- [Task prompt] Take the entries below and print only the lines from the one with "Click the 7,299,713 hectares value" through the one with "Task: Select the Globals & Statics tab", exactly as they stand, both ends included.

- [Working data]

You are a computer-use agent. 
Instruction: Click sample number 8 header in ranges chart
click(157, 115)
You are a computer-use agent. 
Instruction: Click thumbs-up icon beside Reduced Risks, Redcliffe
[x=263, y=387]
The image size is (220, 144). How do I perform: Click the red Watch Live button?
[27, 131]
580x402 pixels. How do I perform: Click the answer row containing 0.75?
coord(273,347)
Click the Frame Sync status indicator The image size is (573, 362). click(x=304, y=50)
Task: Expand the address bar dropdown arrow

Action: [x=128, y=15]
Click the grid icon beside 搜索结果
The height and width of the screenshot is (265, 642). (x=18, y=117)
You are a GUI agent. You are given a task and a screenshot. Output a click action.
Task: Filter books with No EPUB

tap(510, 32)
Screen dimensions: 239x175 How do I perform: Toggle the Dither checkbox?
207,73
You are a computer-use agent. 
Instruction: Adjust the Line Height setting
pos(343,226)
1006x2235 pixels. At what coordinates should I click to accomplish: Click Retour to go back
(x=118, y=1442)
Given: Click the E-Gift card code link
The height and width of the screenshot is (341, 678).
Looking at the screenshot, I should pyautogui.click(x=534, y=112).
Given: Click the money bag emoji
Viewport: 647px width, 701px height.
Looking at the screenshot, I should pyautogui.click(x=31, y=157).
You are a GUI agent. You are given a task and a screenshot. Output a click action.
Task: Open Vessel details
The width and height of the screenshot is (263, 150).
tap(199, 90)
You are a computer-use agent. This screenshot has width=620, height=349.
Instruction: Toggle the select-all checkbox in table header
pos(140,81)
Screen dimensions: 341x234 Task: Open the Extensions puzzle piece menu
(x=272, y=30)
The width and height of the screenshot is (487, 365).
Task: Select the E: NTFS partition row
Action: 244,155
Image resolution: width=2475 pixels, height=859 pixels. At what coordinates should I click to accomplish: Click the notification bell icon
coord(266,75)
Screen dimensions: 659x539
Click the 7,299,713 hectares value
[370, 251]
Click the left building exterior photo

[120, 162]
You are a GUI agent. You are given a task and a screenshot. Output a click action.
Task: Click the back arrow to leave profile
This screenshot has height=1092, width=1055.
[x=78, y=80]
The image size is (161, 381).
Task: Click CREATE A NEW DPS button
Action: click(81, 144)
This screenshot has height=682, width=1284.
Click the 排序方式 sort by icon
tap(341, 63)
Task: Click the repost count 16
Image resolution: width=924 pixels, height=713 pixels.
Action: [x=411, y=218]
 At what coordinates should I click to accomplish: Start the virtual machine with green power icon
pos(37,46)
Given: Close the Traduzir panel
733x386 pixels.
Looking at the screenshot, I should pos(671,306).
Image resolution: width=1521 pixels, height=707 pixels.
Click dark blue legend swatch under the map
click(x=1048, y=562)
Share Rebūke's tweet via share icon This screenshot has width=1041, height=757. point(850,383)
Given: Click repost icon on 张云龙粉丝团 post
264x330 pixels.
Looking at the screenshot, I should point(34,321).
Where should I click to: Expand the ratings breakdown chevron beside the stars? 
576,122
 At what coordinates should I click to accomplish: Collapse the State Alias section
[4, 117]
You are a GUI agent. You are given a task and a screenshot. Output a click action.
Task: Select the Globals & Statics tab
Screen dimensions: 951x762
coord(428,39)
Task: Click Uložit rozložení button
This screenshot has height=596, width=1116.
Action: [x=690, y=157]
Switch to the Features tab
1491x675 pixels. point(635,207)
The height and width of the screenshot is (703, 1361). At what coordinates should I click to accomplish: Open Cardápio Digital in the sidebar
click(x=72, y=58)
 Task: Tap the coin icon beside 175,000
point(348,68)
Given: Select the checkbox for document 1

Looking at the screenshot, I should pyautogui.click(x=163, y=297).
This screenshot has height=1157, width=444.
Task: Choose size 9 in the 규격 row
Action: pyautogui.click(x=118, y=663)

- [Answer to this exercise]
Click the 7,299,713 hectares value
[370, 251]
Click the left building exterior photo

[120, 162]
You are a GUI agent. You are given a task and a screenshot. Output a click action.
Task: Click the back arrow to leave profile
This screenshot has height=1092, width=1055.
[x=78, y=80]
The image size is (161, 381).
Task: Click CREATE A NEW DPS button
Action: click(81, 144)
This screenshot has height=682, width=1284.
Click the 排序方式 sort by icon
tap(341, 63)
Task: Click the repost count 16
Image resolution: width=924 pixels, height=713 pixels.
Action: [x=411, y=218]
 At what coordinates should I click to accomplish: Start the virtual machine with green power icon
pos(37,46)
Given: Close the Traduzir panel
733x386 pixels.
Looking at the screenshot, I should pos(671,306).
Image resolution: width=1521 pixels, height=707 pixels.
Click dark blue legend swatch under the map
click(x=1048, y=562)
Share Rebūke's tweet via share icon This screenshot has width=1041, height=757. point(850,383)
Given: Click repost icon on 张云龙粉丝团 post
264x330 pixels.
Looking at the screenshot, I should point(34,321).
Where should I click to: Expand the ratings breakdown chevron beside the stars? 
576,122
 At what coordinates should I click to accomplish: Collapse the State Alias section
[4, 117]
You are a GUI agent. You are given a task and a screenshot. Output a click action.
Task: Select the Globals & Statics tab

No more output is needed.